** start Exercise input **

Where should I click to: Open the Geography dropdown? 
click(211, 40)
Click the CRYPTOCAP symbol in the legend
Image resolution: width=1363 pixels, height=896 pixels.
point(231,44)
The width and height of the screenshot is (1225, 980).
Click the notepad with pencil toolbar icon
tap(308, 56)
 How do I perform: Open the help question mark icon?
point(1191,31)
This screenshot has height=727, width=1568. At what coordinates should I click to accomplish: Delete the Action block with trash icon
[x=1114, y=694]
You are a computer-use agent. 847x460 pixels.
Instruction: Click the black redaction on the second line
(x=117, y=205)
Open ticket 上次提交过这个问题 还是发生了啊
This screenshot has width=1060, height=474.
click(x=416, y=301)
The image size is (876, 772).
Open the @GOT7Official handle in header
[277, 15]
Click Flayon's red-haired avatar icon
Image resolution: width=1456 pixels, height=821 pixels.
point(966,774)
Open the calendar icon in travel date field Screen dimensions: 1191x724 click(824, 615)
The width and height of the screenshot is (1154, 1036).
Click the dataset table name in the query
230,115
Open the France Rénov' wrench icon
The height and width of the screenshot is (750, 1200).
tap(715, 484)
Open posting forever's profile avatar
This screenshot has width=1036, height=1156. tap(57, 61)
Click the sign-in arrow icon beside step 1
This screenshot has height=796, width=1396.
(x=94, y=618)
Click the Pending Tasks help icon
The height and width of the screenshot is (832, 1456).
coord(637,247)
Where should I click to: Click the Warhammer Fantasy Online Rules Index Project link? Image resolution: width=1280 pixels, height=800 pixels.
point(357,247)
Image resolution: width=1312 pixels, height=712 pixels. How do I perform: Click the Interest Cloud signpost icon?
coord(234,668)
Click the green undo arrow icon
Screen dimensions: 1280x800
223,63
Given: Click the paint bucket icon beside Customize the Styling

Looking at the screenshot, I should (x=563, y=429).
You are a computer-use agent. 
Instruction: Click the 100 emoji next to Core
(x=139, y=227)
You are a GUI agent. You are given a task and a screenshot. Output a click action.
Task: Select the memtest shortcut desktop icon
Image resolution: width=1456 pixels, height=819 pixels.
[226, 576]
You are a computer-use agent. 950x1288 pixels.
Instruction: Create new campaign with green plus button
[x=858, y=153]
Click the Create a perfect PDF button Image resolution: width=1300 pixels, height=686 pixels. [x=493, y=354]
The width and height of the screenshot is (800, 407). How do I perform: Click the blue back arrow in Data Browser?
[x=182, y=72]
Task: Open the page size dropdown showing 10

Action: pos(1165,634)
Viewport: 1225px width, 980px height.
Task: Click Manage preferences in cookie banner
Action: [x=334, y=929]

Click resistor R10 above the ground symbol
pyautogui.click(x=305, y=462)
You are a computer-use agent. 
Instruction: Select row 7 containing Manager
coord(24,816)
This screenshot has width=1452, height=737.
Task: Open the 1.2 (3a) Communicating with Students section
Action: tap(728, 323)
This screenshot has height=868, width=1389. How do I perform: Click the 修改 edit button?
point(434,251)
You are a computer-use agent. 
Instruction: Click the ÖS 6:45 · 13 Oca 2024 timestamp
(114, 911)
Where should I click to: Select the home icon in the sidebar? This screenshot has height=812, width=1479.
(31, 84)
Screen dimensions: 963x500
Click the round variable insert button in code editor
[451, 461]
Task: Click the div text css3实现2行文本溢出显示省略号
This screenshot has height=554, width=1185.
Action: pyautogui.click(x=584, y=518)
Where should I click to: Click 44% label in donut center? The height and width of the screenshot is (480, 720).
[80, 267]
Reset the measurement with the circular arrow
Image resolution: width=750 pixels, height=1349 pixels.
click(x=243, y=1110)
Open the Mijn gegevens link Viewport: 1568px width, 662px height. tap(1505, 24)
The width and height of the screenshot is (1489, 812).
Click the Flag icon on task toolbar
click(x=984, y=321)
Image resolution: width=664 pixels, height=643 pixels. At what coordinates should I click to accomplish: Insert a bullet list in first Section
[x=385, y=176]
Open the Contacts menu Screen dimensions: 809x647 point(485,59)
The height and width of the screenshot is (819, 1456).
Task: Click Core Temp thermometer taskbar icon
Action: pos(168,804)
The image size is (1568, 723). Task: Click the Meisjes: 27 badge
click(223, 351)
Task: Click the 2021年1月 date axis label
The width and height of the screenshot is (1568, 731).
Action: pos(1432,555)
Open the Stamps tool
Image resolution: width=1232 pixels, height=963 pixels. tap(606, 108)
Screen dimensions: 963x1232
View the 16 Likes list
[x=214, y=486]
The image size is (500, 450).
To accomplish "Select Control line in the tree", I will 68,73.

** end Exercise input **

#### Requirements
Reproduce every one of the items above verbatim, without changing any line.

#### Output of the exercise
Where should I click to: Open the Geography dropdown? 
click(211, 40)
Click the CRYPTOCAP symbol in the legend
Image resolution: width=1363 pixels, height=896 pixels.
point(231,44)
The width and height of the screenshot is (1225, 980).
Click the notepad with pencil toolbar icon
tap(308, 56)
 How do I perform: Open the help question mark icon?
point(1191,31)
This screenshot has height=727, width=1568. At what coordinates should I click to accomplish: Delete the Action block with trash icon
[x=1114, y=694]
You are a computer-use agent. 847x460 pixels.
Instruction: Click the black redaction on the second line
(x=117, y=205)
Open ticket 上次提交过这个问题 还是发生了啊
This screenshot has width=1060, height=474.
click(x=416, y=301)
The image size is (876, 772).
Open the @GOT7Official handle in header
[277, 15]
Click Flayon's red-haired avatar icon
Image resolution: width=1456 pixels, height=821 pixels.
point(966,774)
Open the calendar icon in travel date field Screen dimensions: 1191x724 click(824, 615)
The width and height of the screenshot is (1154, 1036).
Click the dataset table name in the query
230,115
Open the France Rénov' wrench icon
The height and width of the screenshot is (750, 1200).
tap(715, 484)
Open posting forever's profile avatar
This screenshot has width=1036, height=1156. tap(57, 61)
Click the sign-in arrow icon beside step 1
This screenshot has height=796, width=1396.
(x=94, y=618)
Click the Pending Tasks help icon
The height and width of the screenshot is (832, 1456).
coord(637,247)
Where should I click to: Click the Warhammer Fantasy Online Rules Index Project link? Image resolution: width=1280 pixels, height=800 pixels.
point(357,247)
Image resolution: width=1312 pixels, height=712 pixels. How do I perform: Click the Interest Cloud signpost icon?
coord(234,668)
Click the green undo arrow icon
Screen dimensions: 1280x800
223,63
Given: Click the paint bucket icon beside Customize the Styling

Looking at the screenshot, I should (x=563, y=429).
You are a computer-use agent. 
Instruction: Click the 100 emoji next to Core
(x=139, y=227)
You are a GUI agent. You are given a task and a screenshot. Output a click action.
Task: Select the memtest shortcut desktop icon
Image resolution: width=1456 pixels, height=819 pixels.
[226, 576]
You are a computer-use agent. 950x1288 pixels.
Instruction: Create new campaign with green plus button
[x=858, y=153]
Click the Create a perfect PDF button Image resolution: width=1300 pixels, height=686 pixels. [x=493, y=354]
The width and height of the screenshot is (800, 407). How do I perform: Click the blue back arrow in Data Browser?
[x=182, y=72]
Task: Open the page size dropdown showing 10

Action: pos(1165,634)
Viewport: 1225px width, 980px height.
Task: Click Manage preferences in cookie banner
Action: [x=334, y=929]

Click resistor R10 above the ground symbol
pyautogui.click(x=305, y=462)
You are a computer-use agent. 
Instruction: Select row 7 containing Manager
coord(24,816)
This screenshot has width=1452, height=737.
Task: Open the 1.2 (3a) Communicating with Students section
Action: tap(728, 323)
This screenshot has height=868, width=1389. How do I perform: Click the 修改 edit button?
point(434,251)
You are a computer-use agent. 
Instruction: Click the ÖS 6:45 · 13 Oca 2024 timestamp
(114, 911)
Where should I click to: Select the home icon in the sidebar? This screenshot has height=812, width=1479.
(31, 84)
Screen dimensions: 963x500
Click the round variable insert button in code editor
[451, 461]
Task: Click the div text css3实现2行文本溢出显示省略号
This screenshot has height=554, width=1185.
Action: pyautogui.click(x=584, y=518)
Where should I click to: Click 44% label in donut center? The height and width of the screenshot is (480, 720).
[80, 267]
Reset the measurement with the circular arrow
Image resolution: width=750 pixels, height=1349 pixels.
click(x=243, y=1110)
Open the Mijn gegevens link Viewport: 1568px width, 662px height. tap(1505, 24)
The width and height of the screenshot is (1489, 812).
Click the Flag icon on task toolbar
click(x=984, y=321)
Image resolution: width=664 pixels, height=643 pixels. At what coordinates should I click to accomplish: Insert a bullet list in first Section
[x=385, y=176]
Open the Contacts menu Screen dimensions: 809x647 point(485,59)
The height and width of the screenshot is (819, 1456).
Task: Click Core Temp thermometer taskbar icon
Action: pos(168,804)
The image size is (1568, 723). Task: Click the Meisjes: 27 badge
click(223, 351)
Task: Click the 2021年1月 date axis label
The width and height of the screenshot is (1568, 731).
Action: pos(1432,555)
Open the Stamps tool
Image resolution: width=1232 pixels, height=963 pixels. tap(606, 108)
Screen dimensions: 963x1232
View the 16 Likes list
[x=214, y=486]
The image size is (500, 450).
To accomplish "Select Control line in the tree", I will 68,73.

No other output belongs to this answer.